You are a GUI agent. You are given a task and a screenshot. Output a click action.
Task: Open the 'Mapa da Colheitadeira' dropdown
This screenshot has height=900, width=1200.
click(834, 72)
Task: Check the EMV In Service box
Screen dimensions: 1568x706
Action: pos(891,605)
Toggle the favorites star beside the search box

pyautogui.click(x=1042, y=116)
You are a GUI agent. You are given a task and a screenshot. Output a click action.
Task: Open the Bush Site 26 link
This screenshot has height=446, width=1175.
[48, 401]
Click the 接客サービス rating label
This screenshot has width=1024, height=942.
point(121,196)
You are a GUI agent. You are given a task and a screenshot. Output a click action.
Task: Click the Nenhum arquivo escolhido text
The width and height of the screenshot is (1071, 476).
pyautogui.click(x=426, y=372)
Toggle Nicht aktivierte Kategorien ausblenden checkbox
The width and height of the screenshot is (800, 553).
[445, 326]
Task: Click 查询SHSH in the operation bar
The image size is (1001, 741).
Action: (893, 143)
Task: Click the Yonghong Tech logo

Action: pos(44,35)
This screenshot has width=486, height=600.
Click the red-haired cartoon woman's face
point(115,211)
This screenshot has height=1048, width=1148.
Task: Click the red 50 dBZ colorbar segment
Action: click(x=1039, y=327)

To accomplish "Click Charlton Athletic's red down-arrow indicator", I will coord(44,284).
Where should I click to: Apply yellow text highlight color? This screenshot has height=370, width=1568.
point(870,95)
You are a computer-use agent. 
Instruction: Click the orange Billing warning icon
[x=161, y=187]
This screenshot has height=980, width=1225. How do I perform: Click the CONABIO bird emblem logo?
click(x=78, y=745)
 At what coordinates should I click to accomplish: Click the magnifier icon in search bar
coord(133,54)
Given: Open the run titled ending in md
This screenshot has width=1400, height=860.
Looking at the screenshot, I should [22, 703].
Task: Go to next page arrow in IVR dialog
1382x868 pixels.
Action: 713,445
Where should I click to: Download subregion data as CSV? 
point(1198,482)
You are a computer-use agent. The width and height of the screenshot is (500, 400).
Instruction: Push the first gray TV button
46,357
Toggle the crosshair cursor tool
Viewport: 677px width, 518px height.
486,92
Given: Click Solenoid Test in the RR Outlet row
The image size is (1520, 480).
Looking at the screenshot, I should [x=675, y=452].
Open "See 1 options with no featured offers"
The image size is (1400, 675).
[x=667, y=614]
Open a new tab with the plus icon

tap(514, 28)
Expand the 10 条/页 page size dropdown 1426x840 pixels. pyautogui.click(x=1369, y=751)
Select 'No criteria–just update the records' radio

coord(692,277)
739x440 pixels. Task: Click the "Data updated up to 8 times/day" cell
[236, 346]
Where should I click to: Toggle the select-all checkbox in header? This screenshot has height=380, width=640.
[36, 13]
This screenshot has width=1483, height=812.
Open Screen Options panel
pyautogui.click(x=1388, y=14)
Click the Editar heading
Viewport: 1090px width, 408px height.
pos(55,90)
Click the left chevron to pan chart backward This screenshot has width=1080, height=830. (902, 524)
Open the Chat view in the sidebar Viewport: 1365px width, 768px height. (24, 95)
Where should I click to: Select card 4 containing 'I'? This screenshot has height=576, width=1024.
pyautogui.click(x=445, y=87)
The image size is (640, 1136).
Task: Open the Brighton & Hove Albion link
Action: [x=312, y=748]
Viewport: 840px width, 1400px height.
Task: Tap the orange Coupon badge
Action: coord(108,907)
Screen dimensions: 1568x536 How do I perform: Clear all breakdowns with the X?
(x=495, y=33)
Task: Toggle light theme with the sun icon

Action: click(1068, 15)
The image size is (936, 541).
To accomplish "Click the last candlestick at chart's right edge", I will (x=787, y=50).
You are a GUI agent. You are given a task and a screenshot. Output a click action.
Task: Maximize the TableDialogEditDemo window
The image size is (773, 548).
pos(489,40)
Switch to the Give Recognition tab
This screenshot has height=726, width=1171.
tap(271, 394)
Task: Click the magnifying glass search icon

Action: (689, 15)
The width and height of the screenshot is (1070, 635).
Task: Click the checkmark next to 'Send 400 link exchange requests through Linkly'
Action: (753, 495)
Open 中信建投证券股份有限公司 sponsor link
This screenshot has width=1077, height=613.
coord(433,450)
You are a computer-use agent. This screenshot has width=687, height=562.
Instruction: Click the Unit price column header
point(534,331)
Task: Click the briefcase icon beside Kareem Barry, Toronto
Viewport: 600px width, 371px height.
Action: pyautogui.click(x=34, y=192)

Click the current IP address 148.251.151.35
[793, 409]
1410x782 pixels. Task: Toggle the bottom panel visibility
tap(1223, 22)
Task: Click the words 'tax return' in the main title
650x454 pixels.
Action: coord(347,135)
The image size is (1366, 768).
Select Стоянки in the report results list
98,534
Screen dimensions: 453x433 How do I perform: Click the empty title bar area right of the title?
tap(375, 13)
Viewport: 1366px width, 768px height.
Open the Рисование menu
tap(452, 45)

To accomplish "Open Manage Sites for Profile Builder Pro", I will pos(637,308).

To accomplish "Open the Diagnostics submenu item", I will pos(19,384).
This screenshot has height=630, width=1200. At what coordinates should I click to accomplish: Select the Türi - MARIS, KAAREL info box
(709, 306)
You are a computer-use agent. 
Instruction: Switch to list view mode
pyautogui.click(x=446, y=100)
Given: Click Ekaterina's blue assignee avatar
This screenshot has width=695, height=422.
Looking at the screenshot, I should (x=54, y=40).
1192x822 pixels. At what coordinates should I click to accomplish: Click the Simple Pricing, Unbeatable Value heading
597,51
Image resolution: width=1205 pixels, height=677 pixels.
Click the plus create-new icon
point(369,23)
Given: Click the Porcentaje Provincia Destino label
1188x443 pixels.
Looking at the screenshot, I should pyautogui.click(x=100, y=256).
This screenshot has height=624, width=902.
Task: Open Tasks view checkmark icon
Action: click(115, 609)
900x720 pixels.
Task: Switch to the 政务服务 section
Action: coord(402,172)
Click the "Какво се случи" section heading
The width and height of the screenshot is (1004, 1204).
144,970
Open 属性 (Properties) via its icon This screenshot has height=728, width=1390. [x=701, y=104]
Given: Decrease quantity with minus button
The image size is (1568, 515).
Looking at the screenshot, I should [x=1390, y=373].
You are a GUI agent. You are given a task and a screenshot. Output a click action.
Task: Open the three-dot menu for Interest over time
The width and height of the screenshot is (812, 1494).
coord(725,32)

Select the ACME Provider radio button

◆ ◆ ◆ ◆ ◆

▸ Exercise brief: Word for word, give the entire listing again.

▸ Solution for this task:
You are a GUI agent. You are given a task and a screenshot. Output a click action.
Task: Open the 'Mapa da Colheitadeira' dropdown
This screenshot has height=900, width=1200.
click(834, 72)
Task: Check the EMV In Service box
Screen dimensions: 1568x706
Action: pos(891,605)
Toggle the favorites star beside the search box

pyautogui.click(x=1042, y=116)
You are a GUI agent. You are given a task and a screenshot. Output a click action.
Task: Open the Bush Site 26 link
This screenshot has height=446, width=1175.
[48, 401]
Click the 接客サービス rating label
This screenshot has width=1024, height=942.
point(121,196)
You are a GUI agent. You are given a task and a screenshot. Output a click action.
Task: Click the Nenhum arquivo escolhido text
The width and height of the screenshot is (1071, 476).
pyautogui.click(x=426, y=372)
Toggle Nicht aktivierte Kategorien ausblenden checkbox
The width and height of the screenshot is (800, 553).
[445, 326]
Task: Click 查询SHSH in the operation bar
The image size is (1001, 741).
Action: (893, 143)
Task: Click the Yonghong Tech logo

Action: pos(44,35)
This screenshot has width=486, height=600.
Click the red-haired cartoon woman's face
point(115,211)
This screenshot has height=1048, width=1148.
Task: Click the red 50 dBZ colorbar segment
Action: click(x=1039, y=327)

To accomplish "Click Charlton Athletic's red down-arrow indicator", I will coord(44,284).
Where should I click to: Apply yellow text highlight color? This screenshot has height=370, width=1568.
point(870,95)
You are a computer-use agent. 
Instruction: Click the orange Billing warning icon
[x=161, y=187]
This screenshot has height=980, width=1225. How do I perform: Click the CONABIO bird emblem logo?
click(x=78, y=745)
 At what coordinates should I click to accomplish: Click the magnifier icon in search bar
coord(133,54)
Given: Open the run titled ending in md
This screenshot has width=1400, height=860.
Looking at the screenshot, I should [22, 703].
Task: Go to next page arrow in IVR dialog
1382x868 pixels.
Action: 713,445
Where should I click to: Download subregion data as CSV? 
point(1198,482)
You are a computer-use agent. The width and height of the screenshot is (500, 400).
Instruction: Push the first gray TV button
46,357
Toggle the crosshair cursor tool
Viewport: 677px width, 518px height.
486,92
Given: Click Solenoid Test in the RR Outlet row
The image size is (1520, 480).
Looking at the screenshot, I should [x=675, y=452].
Open "See 1 options with no featured offers"
The image size is (1400, 675).
[x=667, y=614]
Open a new tab with the plus icon

tap(514, 28)
Expand the 10 条/页 page size dropdown 1426x840 pixels. pyautogui.click(x=1369, y=751)
Select 'No criteria–just update the records' radio

coord(692,277)
739x440 pixels. Task: Click the "Data updated up to 8 times/day" cell
[236, 346]
Where should I click to: Toggle the select-all checkbox in header? This screenshot has height=380, width=640.
[36, 13]
This screenshot has width=1483, height=812.
Open Screen Options panel
pyautogui.click(x=1388, y=14)
Click the Editar heading
Viewport: 1090px width, 408px height.
pos(55,90)
Click the left chevron to pan chart backward This screenshot has width=1080, height=830. (902, 524)
Open the Chat view in the sidebar Viewport: 1365px width, 768px height. (24, 95)
Where should I click to: Select card 4 containing 'I'? This screenshot has height=576, width=1024.
pyautogui.click(x=445, y=87)
The image size is (640, 1136).
Task: Open the Brighton & Hove Albion link
Action: [x=312, y=748]
Viewport: 840px width, 1400px height.
Task: Tap the orange Coupon badge
Action: coord(108,907)
Screen dimensions: 1568x536 How do I perform: Clear all breakdowns with the X?
(x=495, y=33)
Task: Toggle light theme with the sun icon

Action: click(1068, 15)
The image size is (936, 541).
To accomplish "Click the last candlestick at chart's right edge", I will (x=787, y=50).
You are a GUI agent. You are given a task and a screenshot. Output a click action.
Task: Maximize the TableDialogEditDemo window
The image size is (773, 548).
pos(489,40)
Switch to the Give Recognition tab
This screenshot has height=726, width=1171.
tap(271, 394)
Task: Click the magnifying glass search icon

Action: (689, 15)
The width and height of the screenshot is (1070, 635).
Task: Click the checkmark next to 'Send 400 link exchange requests through Linkly'
Action: (753, 495)
Open 中信建投证券股份有限公司 sponsor link
This screenshot has width=1077, height=613.
coord(433,450)
You are a computer-use agent. This screenshot has width=687, height=562.
Instruction: Click the Unit price column header
point(534,331)
Task: Click the briefcase icon beside Kareem Barry, Toronto
Viewport: 600px width, 371px height.
Action: pyautogui.click(x=34, y=192)

Click the current IP address 148.251.151.35
[793, 409]
1410x782 pixels. Task: Toggle the bottom panel visibility
tap(1223, 22)
Task: Click the words 'tax return' in the main title
650x454 pixels.
Action: coord(347,135)
The image size is (1366, 768).
Select Стоянки in the report results list
98,534
Screen dimensions: 453x433 How do I perform: Click the empty title bar area right of the title?
tap(375, 13)
Viewport: 1366px width, 768px height.
Open the Рисование menu
tap(452, 45)

To accomplish "Open Manage Sites for Profile Builder Pro", I will pos(637,308).

To accomplish "Open the Diagnostics submenu item", I will pos(19,384).
This screenshot has height=630, width=1200. At what coordinates should I click to accomplish: Select the Türi - MARIS, KAAREL info box
(709, 306)
You are a computer-use agent. 
Instruction: Switch to list view mode
pyautogui.click(x=446, y=100)
Given: Click Ekaterina's blue assignee avatar
This screenshot has width=695, height=422.
Looking at the screenshot, I should (x=54, y=40).
1192x822 pixels. At what coordinates should I click to accomplish: Click the Simple Pricing, Unbeatable Value heading
597,51
Image resolution: width=1205 pixels, height=677 pixels.
Click the plus create-new icon
point(369,23)
Given: Click the Porcentaje Provincia Destino label
1188x443 pixels.
Looking at the screenshot, I should pyautogui.click(x=100, y=256).
This screenshot has height=624, width=902.
Task: Open Tasks view checkmark icon
Action: click(115, 609)
900x720 pixels.
Task: Switch to the 政务服务 section
Action: coord(402,172)
Click the "Какво се случи" section heading
The width and height of the screenshot is (1004, 1204).
144,970
Open 属性 (Properties) via its icon This screenshot has height=728, width=1390. [x=701, y=104]
Given: Decrease quantity with minus button
The image size is (1568, 515).
Looking at the screenshot, I should [x=1390, y=373].
You are a GUI agent. You are given a task and a screenshot. Output a click action.
Task: Open the three-dot menu for Interest over time
The width and height of the screenshot is (812, 1494).
coord(725,32)

Select the ACME Provider radio button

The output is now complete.